綠陰滿門春已還,黃鸝門外猶綿蠻。 蕭蕭冷官無一事,高齋搔首兀癡頑。 睡魔襲我意蕭散,直來眉睫揚神奸。 須臾爽氣溷塵俗,雙眸瞑眩那能覸。 彌明未斷口頭句,鼻息如寄雷車間。 夢魂恍恍何所適,飄飄寥廓辭躋攀。 松風拂足雲生腋,深窮月窟超人寰。 更尋織女支機石,天河西戶聲潺湲。 無何有客乘晚興,剝剝啄啄敲柴關。 驚回清風枕簟冷,赤霞夾日崆峒山。 一日廢書強舌本,萌生鄙吝勞清刪。 謾學昌黎送窮術,揮毫加點文爛斑。 睡魔憑物對我語,勸我停手開憤顏。 自言宇宙若非我,人生俄頃無休閒。
責睡魔
門外一片綠蔭,春天已然離去,可門外的黃鸝鳥依舊嘰嘰喳喳叫個不停。
我這冷清的小官兒沒啥事兒可做,只能在書房裏撓着頭,呆呆地坐着。
睡魔一下子就找上了我,讓我整個人變得懶洋洋的,它就像個狡猾的傢伙,在我眼皮子底下耍着壞。

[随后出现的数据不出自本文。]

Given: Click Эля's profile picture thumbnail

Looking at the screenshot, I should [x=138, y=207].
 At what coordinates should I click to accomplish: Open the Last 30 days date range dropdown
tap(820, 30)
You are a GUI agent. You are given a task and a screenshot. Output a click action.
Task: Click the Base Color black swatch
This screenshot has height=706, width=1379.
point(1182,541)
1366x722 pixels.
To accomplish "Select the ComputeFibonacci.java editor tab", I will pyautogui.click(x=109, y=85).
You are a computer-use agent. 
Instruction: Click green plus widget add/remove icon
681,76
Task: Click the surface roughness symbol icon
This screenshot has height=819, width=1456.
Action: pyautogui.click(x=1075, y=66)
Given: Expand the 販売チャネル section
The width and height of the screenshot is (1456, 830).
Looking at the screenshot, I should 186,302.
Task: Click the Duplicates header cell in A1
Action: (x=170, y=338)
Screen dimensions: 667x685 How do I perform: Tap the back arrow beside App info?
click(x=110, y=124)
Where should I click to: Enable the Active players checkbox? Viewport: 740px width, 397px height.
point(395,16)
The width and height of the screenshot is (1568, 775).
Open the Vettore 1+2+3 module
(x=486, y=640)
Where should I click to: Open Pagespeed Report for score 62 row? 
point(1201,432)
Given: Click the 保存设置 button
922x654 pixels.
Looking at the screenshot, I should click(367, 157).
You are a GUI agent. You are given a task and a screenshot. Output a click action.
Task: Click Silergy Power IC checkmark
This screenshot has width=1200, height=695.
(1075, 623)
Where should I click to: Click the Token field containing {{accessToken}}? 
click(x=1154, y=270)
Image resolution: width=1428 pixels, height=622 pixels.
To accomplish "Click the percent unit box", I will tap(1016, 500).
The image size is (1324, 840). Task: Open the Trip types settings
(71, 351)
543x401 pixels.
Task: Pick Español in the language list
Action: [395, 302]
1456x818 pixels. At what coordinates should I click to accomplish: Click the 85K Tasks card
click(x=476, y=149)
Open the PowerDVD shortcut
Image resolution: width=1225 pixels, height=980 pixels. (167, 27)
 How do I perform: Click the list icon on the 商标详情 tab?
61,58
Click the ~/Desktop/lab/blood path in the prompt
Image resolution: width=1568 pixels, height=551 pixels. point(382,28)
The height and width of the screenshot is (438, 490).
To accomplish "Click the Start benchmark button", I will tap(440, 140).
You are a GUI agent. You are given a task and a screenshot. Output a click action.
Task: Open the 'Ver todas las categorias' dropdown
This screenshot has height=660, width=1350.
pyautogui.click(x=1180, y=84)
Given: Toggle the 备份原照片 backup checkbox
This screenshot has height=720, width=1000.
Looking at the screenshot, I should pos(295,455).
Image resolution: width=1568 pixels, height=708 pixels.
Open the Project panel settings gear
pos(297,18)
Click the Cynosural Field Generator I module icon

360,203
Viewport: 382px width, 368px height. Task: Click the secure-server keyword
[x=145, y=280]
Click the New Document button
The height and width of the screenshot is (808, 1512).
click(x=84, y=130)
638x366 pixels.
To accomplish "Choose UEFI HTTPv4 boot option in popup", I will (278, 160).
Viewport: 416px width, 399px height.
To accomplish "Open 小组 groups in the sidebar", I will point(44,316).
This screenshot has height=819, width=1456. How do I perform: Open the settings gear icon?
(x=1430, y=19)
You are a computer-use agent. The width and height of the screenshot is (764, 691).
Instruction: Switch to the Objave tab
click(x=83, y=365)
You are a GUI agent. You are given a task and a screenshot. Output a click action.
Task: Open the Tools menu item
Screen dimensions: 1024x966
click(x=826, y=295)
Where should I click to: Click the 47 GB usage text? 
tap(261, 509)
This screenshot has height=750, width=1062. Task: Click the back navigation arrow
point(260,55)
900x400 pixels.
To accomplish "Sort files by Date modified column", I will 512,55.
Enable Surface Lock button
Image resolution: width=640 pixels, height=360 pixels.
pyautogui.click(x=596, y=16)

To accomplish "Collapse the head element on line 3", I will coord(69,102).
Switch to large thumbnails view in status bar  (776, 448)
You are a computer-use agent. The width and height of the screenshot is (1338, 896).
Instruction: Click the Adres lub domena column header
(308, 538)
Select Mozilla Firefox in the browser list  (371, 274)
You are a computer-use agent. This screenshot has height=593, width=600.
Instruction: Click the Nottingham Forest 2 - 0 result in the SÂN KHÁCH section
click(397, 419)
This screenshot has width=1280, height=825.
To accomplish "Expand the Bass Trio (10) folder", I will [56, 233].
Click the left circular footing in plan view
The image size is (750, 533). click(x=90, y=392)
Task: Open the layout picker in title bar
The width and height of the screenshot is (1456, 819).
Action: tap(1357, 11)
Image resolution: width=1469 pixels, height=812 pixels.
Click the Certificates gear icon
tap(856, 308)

沒多久,我原本清爽的精氣神就被這塵世的倦怠給攪亂了,雙眼昏花,啥都看不清。
我就像彌明和尚一樣,念念叨叨還沒停,可這鼾聲卻如驚雷一般響起來了。
我的夢魂飄飄悠悠,也不知道要去哪裏,感覺自己輕飄飄地飛在廣闊的天地間,不用再爲塵世的事情攀爬奔波。
夢裏松風輕輕拂過我的腳,雲朵彷彿從我的腋下生出,我深入到月亮的深處,超脫了這凡俗人間。
我還想去尋找織女的支機石,在天河的西邊,能聽到潺潺的流水聲。
突然,有客人趁着傍晚的興致來訪,“剝剝啄啄”地敲着柴門。
這敲門聲一下子把我從美夢中驚醒,只感覺枕邊和竹蓆都涼颼颼的,看到窗外如赤霞般的夕陽映照着崆峒山。
這一天因爲睡覺荒廢了讀書,強打着精神,感覺自己生出了許多狹隘的念頭,還得費心地去清除這些雜念。
我也學着韓愈寫《送窮文》的法子,揮筆寫下一篇文章,文字斑斕。
睡魔藉着別的東西跟我說話,勸我停下手,別再生氣了。
它說要是這宇宙間沒有它,人生一下子就沒了休閒的時候。